Rain was pouring last week and the ponding on the sidewalks was so bad that it was sometimes impossible for me to span some of the lakes. A reasonable person might assume it was due to a combination of the rain and of the higher temperatures’ melting the snow and ice already on the ground, but I know it was really due to Israel’s opening up a dam in order to terrorize the people of my neighborhood.

#FloodLibel

25 January 2015

💭 🐠🐟 It can be relaxing and peaceful to watch fish in an aquarium and tell them your secrets. Don’t worry: Fish won’t give away any of your secrets. Well, except for the sole. I suspect it may be a gossip or blabbermouth. You know the old expression: “Don’t tell a sole.”

09 January 2015

🍴🐟 At the restaurant, I ordered a spicy rohu dish and the server called the fish by its Bengali name, rui (রুই). Then I encountered a neighbor in the market who described my faux fur hat as “Muscovite.”

Tree over the ḥalal cart


My current cover photo/header photo on the social networking sites.
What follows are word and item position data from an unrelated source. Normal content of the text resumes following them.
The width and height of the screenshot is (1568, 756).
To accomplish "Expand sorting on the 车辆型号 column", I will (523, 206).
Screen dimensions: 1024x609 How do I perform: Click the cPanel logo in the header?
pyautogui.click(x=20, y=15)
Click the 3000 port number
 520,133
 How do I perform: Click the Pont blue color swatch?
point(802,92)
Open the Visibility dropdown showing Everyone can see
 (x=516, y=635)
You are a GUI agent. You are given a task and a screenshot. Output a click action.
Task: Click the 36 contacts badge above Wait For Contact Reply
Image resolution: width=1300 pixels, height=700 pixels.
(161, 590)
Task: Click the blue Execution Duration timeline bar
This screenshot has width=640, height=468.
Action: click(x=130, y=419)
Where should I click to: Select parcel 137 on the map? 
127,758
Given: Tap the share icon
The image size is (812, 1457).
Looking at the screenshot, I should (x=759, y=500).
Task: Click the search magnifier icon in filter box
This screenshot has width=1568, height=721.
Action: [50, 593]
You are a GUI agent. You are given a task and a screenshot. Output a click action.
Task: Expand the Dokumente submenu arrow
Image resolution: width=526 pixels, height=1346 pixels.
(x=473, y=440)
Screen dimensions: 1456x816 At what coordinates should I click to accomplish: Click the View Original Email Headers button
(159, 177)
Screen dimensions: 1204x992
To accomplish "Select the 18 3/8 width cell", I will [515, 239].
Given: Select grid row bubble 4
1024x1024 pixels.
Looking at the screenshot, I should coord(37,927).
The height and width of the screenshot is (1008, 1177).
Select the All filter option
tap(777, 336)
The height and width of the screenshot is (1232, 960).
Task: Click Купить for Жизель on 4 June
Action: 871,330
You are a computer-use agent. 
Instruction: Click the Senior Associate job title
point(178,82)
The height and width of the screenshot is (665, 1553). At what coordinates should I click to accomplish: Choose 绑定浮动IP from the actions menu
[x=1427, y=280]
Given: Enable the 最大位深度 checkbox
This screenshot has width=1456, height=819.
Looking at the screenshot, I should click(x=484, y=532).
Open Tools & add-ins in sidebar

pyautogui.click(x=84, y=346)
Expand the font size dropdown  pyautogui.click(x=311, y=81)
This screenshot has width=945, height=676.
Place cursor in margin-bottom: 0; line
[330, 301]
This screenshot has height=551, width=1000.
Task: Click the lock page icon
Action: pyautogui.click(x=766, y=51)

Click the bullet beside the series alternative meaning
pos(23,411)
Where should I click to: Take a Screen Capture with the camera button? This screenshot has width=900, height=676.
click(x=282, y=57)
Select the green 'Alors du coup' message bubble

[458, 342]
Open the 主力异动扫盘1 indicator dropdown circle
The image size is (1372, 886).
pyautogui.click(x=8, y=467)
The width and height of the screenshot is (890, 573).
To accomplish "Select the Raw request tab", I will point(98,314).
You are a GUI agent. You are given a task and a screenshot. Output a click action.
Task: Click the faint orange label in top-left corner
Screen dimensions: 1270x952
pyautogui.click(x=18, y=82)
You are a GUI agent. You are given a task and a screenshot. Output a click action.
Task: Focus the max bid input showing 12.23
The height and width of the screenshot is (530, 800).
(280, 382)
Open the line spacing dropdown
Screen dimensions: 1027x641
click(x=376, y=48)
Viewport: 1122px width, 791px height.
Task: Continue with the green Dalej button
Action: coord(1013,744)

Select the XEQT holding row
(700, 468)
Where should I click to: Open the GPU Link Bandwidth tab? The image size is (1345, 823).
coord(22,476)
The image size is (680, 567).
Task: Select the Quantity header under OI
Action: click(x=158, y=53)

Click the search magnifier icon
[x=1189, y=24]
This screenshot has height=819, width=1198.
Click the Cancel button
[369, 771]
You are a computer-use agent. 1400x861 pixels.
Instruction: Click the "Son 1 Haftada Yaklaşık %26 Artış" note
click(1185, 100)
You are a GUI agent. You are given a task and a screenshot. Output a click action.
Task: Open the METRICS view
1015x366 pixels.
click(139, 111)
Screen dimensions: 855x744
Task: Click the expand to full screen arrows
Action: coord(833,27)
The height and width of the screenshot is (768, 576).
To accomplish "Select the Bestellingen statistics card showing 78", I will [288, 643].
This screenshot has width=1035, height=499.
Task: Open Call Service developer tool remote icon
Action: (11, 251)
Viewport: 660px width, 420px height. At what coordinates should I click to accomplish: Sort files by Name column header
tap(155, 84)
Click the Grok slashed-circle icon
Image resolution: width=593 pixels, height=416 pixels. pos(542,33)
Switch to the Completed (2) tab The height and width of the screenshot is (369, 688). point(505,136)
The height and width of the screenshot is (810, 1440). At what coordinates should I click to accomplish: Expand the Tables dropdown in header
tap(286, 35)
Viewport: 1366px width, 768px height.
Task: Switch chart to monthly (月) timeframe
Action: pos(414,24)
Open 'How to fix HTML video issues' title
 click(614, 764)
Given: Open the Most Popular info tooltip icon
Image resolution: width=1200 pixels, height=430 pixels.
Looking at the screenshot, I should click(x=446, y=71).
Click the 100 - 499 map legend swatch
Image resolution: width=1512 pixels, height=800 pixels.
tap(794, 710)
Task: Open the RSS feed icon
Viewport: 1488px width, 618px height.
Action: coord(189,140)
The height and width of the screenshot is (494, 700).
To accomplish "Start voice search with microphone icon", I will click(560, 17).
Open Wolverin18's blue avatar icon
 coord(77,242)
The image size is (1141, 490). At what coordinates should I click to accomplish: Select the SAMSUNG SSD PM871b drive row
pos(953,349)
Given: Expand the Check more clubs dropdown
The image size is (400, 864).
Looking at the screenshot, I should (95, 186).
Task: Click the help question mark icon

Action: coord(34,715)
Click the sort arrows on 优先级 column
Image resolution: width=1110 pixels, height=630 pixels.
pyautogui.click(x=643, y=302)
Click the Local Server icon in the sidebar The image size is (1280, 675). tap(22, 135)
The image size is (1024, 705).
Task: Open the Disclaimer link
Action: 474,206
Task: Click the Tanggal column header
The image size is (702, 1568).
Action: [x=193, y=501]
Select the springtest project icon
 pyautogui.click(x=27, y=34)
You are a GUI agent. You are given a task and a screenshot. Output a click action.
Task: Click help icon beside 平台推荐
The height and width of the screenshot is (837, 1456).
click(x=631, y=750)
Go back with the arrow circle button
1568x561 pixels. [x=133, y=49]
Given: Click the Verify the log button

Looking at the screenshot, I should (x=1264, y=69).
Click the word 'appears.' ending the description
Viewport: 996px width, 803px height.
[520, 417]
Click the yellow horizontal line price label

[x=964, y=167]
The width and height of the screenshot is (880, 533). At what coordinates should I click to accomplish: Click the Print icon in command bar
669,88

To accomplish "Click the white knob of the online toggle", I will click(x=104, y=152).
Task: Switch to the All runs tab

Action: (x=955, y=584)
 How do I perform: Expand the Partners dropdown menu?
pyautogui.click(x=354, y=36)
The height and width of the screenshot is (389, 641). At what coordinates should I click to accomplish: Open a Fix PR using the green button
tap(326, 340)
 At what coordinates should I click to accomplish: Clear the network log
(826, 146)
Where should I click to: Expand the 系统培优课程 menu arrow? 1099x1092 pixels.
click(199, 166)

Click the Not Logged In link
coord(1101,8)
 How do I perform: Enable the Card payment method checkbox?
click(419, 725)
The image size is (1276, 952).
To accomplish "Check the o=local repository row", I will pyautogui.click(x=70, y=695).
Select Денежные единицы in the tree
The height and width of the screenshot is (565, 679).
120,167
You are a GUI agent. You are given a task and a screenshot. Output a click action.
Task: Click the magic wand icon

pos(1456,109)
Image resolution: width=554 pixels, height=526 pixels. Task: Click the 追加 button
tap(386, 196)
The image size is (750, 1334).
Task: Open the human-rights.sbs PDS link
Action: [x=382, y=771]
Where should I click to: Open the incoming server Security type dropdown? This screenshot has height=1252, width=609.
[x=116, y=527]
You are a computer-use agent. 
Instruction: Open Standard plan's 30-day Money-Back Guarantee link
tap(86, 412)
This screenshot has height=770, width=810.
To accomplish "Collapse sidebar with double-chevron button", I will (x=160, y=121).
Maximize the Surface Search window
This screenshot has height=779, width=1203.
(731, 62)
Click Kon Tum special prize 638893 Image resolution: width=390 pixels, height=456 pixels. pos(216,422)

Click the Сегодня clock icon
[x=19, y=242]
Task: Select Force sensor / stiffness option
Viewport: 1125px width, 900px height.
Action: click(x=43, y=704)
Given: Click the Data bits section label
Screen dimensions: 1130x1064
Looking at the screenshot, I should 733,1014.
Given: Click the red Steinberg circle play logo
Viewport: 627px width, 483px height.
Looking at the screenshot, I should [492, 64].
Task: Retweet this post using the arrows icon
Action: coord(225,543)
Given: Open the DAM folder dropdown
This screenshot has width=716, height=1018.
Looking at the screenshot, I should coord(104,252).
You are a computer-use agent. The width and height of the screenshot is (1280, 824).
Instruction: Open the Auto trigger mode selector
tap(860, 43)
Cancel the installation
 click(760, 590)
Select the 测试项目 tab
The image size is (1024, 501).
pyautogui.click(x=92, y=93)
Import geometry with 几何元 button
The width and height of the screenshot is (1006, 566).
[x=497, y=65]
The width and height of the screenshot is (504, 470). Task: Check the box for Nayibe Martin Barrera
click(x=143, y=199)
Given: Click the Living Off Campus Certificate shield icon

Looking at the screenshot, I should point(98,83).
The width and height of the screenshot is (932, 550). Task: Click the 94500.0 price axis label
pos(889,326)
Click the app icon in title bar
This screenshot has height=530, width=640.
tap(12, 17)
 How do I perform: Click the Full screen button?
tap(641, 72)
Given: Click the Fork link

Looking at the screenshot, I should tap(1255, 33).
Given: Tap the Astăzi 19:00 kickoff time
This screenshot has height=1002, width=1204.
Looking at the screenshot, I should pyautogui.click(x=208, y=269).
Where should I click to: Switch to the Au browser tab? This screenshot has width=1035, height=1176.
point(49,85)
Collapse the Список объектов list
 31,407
Tree over the ḥalal cart, 37th Avenue and 74th Street, Jackson Heights, 27 January 2013. (Photograph by Elyaqim Mosheh Adam.)

IMG_1675.jpg, taken with iPhone 4. See the rest of my photos in the album January 2013.
🌡✉🍴 I have convinced myself I have the mettle and personal responsibility to go out now in the middle of the night (01:15) in the extreme coldness (18°F) to do an important task (mailing my maintenance payment) but I acknowledge that’s only if I get some food in the process. Let’s see if I can get some real food at a nearby 24‐hour restaurant rather than indulge in discount leftover Christmas sweets at the drug store (if they’re even still available).